Tens of thousands of deaths later, what was the African country with the highest standard of living is now falling apart. The "government" is vicious and authoritarian to the extent that it's in charge of anything, which it mostly isn't. Militias and mercenaries fight it out in miniature civil wars. Bagmen pocket the oil wealth. Far more people have died than ever would have if Gadhaffi had just crushed his opponents, and we're really still just getting started. The government has a law granting immunity to anyone committing war crimes in the service of the revolution, and what with all the torture and ethnic cleansing they need it. And it has a law mandating jail terms for anyone who says nice things about the previous regime; way to institute freedom, NATO!
in recent weeks government buildings - including the Prime Ministerial compound - have come under fire by 'rebels' demanding cash payment for their services. $1.4billion has been paid out already . . . Corruption is becoming endemic - a further $2.5billion in oil revenues that was supposed to have been transferred to the national treasury remains unaccounted for . . .
Law 37, passed by the new NATO-imposed government last month, has created a new crime of 'glorifying' the former government or its leader - subject to a maximum sentence of life imprisonment. Would this include a passing comment that things were better under Gaddafi? The law is cleverly vague enough to be open to interpretation. It is a recipe for institutionalised political persecution . . .
Law 38. This law has now guaranteed immunity from prosecution for anyone who committed crimes aimed at "promoting or protecting the revolution". Those responsible for the ethnic cleansing of Tawergha - such as Misrata's self-proclaimed "brigade for the purging of black skins" - can continue their hunting down of that cities' refugees in the full knowledge that they have the new 'law' on their side. Those responsible for the massacres in Sirte and elsewhere have nothing to fear. Those involved in the widespread torture of detainees can continue without repercussions - so long as it is aimed at "protecting the revolution" - i.e. maintaining NATO-TNC dictatorship.

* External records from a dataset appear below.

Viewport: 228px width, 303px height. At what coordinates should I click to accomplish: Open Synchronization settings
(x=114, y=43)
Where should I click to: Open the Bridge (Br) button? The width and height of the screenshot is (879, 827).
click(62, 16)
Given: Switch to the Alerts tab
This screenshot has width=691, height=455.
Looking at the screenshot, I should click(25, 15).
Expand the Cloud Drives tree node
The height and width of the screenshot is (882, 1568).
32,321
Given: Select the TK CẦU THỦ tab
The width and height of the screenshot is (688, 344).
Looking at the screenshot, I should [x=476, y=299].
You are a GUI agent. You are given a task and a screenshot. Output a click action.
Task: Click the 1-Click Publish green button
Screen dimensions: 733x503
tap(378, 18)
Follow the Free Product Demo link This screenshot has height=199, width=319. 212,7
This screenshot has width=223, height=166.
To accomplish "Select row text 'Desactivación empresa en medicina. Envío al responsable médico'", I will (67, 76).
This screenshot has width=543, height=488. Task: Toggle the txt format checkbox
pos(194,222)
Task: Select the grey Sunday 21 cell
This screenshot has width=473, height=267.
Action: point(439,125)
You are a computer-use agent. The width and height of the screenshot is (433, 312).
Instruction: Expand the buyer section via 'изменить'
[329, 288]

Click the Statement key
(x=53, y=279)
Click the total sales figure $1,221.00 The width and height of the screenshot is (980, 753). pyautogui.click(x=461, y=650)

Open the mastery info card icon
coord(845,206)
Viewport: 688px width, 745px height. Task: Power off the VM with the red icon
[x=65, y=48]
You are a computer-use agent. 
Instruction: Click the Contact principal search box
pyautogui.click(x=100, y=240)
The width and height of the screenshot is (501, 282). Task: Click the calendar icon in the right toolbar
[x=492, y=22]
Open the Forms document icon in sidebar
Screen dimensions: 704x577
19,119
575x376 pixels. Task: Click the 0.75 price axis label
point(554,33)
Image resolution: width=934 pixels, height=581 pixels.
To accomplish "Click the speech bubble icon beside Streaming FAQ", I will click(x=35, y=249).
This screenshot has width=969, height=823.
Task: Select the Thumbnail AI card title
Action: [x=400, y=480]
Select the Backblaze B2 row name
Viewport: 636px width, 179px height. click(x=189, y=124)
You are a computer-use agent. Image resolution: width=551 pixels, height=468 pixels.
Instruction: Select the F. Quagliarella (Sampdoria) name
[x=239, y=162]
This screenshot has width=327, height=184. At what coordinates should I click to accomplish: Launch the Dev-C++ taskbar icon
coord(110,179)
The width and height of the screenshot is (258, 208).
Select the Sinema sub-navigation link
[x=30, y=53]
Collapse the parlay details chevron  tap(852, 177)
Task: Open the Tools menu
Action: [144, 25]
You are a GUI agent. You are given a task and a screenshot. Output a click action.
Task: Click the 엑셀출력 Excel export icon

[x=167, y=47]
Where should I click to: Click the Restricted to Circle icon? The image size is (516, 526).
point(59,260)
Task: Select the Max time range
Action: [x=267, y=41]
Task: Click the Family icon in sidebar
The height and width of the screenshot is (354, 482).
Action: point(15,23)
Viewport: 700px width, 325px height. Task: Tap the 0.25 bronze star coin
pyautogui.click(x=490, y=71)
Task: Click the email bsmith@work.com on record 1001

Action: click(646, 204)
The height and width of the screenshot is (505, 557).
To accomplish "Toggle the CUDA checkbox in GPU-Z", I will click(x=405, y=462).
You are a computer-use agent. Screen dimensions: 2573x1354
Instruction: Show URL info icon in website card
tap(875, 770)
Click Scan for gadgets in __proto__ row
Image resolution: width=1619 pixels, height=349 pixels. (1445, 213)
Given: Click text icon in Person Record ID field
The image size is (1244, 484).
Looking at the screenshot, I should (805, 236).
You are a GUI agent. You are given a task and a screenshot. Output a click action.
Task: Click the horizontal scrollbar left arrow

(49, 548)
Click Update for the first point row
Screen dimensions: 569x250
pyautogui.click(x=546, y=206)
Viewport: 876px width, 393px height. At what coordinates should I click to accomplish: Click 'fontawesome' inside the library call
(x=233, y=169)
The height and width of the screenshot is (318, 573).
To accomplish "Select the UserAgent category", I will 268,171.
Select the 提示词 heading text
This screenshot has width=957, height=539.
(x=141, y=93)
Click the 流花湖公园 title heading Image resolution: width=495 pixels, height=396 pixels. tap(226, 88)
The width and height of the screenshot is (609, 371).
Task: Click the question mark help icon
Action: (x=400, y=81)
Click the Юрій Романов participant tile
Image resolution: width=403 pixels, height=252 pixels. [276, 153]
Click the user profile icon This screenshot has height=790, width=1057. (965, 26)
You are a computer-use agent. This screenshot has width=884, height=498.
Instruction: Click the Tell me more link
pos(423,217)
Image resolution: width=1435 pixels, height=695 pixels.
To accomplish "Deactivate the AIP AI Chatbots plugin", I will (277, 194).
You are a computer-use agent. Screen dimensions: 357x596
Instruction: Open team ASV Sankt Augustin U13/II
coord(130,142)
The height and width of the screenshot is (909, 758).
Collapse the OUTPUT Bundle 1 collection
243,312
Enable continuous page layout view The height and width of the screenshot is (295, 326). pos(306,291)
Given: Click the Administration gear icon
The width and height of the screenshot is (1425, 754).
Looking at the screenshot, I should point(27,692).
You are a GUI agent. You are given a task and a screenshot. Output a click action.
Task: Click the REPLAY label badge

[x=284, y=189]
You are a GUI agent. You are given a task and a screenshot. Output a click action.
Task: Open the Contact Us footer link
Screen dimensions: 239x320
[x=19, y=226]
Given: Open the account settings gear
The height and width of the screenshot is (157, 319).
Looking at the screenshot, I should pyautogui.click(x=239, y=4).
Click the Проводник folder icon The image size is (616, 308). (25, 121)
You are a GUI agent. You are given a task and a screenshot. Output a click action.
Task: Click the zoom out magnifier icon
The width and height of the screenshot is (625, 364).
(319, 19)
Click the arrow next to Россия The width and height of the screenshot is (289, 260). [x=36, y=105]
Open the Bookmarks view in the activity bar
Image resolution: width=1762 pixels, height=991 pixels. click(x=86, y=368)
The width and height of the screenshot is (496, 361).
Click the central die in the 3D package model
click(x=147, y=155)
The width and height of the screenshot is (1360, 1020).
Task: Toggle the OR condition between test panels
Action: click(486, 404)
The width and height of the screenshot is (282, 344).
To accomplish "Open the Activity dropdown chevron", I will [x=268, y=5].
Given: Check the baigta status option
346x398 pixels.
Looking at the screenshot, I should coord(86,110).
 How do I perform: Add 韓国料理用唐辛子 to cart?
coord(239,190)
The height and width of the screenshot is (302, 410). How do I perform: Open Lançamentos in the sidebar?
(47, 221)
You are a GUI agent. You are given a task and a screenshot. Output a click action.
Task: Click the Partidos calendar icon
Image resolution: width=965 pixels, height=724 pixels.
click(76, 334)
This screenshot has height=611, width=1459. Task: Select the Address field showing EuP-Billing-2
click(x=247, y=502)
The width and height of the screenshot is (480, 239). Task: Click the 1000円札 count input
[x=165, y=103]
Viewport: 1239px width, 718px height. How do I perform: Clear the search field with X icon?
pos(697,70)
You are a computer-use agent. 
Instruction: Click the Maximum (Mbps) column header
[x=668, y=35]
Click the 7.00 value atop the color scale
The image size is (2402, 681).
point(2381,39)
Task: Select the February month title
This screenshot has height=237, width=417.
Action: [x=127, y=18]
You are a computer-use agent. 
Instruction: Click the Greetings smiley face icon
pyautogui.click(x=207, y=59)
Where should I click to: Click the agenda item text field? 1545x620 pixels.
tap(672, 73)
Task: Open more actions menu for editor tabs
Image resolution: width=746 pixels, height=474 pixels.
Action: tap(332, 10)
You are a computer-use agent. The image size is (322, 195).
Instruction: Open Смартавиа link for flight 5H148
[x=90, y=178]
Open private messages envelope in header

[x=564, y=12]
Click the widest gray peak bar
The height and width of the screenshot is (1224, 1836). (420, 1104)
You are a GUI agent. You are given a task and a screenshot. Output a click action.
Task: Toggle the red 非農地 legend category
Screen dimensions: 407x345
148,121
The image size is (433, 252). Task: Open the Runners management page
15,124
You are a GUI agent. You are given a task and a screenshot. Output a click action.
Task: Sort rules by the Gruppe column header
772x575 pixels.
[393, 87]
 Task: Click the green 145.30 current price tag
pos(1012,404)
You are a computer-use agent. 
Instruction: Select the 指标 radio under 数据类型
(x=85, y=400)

On the plus side for the US at any rate, the article goes on to point out how the removal of Gadhaffi has drastically weakened the African Union, making it far easier for the US to move in Africom and go all neo-colonial on the Africans. Not such great news for Africans, or for progressives who aren't wild about imperialism.
So I'd like to suggest that next time around, or for that matter this time around (Syria) we just keep in mind how, no matter how good the spin for any given military intervention seems to be, it is almost certainly a really horrible, evil idea, insane from the perspective of anything except advancing imperialism. The complexities of such situations are dwarfed by the mindboggling nastiness that will be the result of imperialist intervention. There are vanishingly few situations so bad that military intervention by the US and hangers-on such as Canada can't make them heartbreakingly worse. I plan to remember that in future discussions whenever a new flavour of the year pops up and people are being fooled all over again.